Produser monolog "Aku yang Tak Kehilangan Suara", Joane Win mengaku tak salah memilih Tika Bravani sebagai aktor.
Dia menilai, Tika adalah sosok yang disiplin dan pekerja keras.
"Kami pilih Tika karena latihan selalu ontime. Dia juga melatih stamina luar biasa.
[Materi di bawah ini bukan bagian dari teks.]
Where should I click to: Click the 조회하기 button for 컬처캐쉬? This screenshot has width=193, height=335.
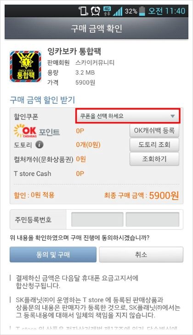[154, 159]
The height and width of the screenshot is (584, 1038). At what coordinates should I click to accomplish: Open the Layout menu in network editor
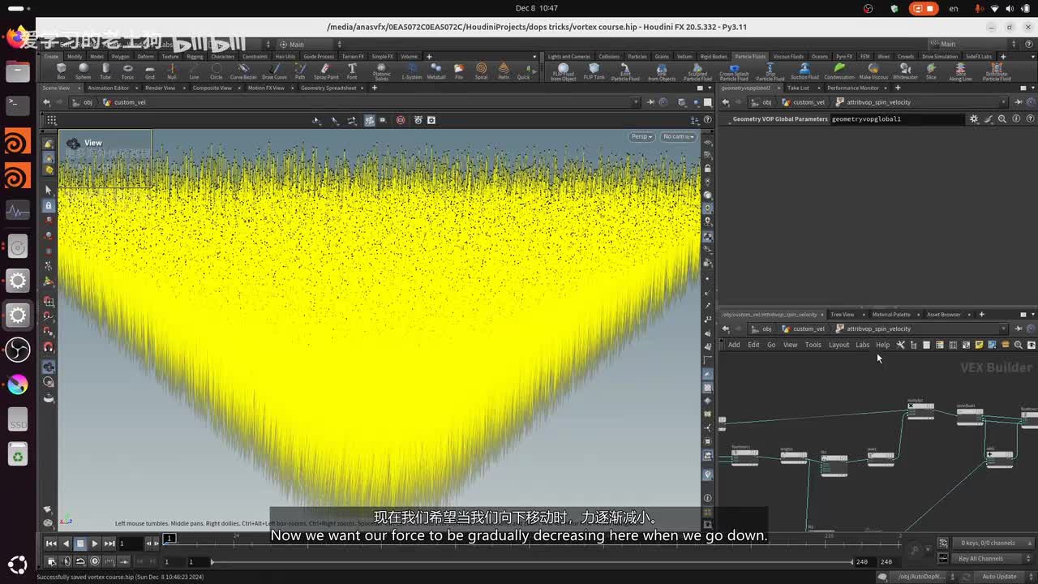click(839, 345)
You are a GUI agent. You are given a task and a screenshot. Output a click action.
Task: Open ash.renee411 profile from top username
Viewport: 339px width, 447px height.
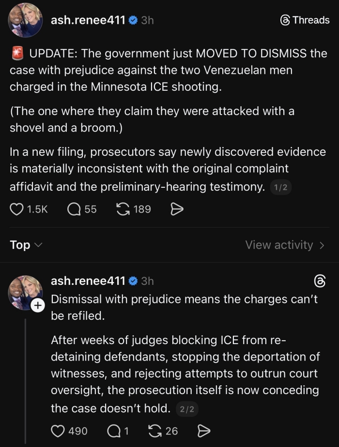click(88, 20)
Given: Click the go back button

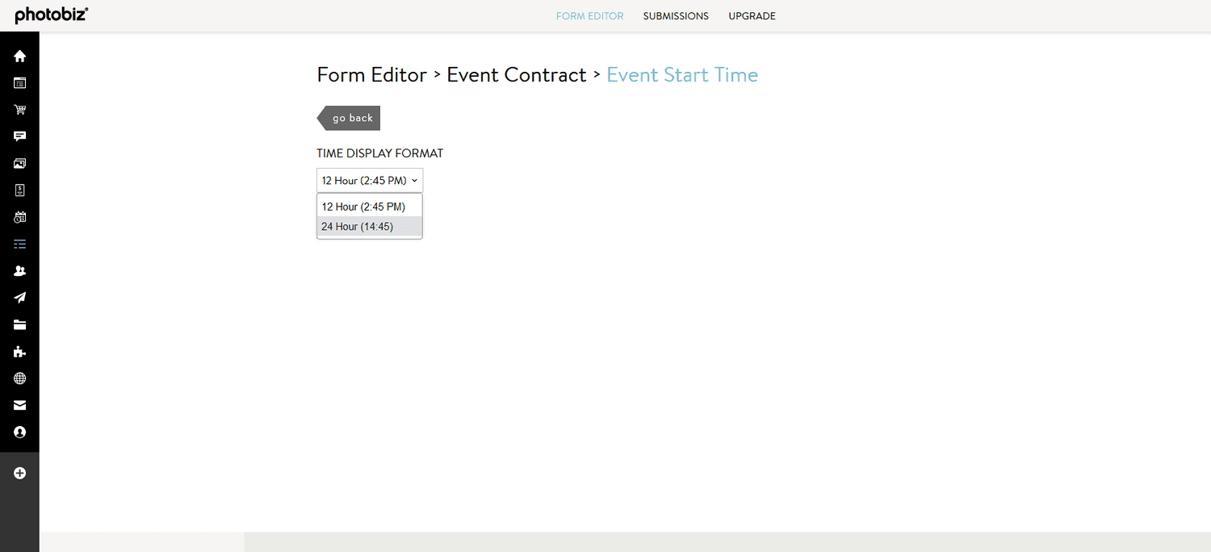Looking at the screenshot, I should pos(353,118).
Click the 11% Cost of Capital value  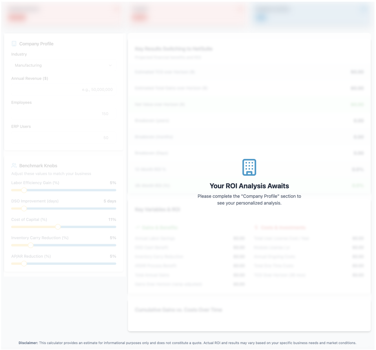(112, 220)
Keinginan kami penonton mengerti sejarah, bukan hanya Ahmad Dahlan, tapi Siti Walidah juga," katanya
Monolog "Aku yang Tak Kehilangan Suara" ini tak hanya membawa penonton menyelami sisi sejarah yang sering luput dari sorotan, tapi juga menyentuh dimensi emosi yang sangat manusiawi—tentang perjuangan, pengabdian, dan suara seorang perempuan yang tak pernah padam meski zaman terus bergulir.
Diselenggarakan oleh Regina Art, acara ini merupakan hasil kerja sama dengan Djarum Foundation, menghadirkan sebuah pertunjukan yang sederhana namun kuat.
Panggung yang minim properti justru menjadi ruang yang luas bagi sang aktor tunggal Tika Bravani untuk menyalurkan kekuatan narasinya.
Dalam monolog itu, Siti Walidah tak hanya hadir sebagai tokoh pendamping sang suami, tetapi sebagai sosok pemikir, pendidik, dan pejuang perempuan yang berdiri di garis depan.
Penonton akan dibuat larut dalam dialog batin Siti Walidah, tentang keyakinan, keraguan, dan
keberanian untuk tetap bersuara di tengah tradisi yang membungkam.
Pertunjukan ini menjadi ruang refleksi, khususnya bagi generasi muda dan pelajar yang hadir.
Baca Juga: Review Sore - Istri dari Masa Depan: Romansa dan Pesan Sehat yang Sempurna
Bahwa sejarah tak selalu ditulis dengan suara yang lantang—kadang, justru dengan bisikan yang bertahan paling lama dalam ingatan.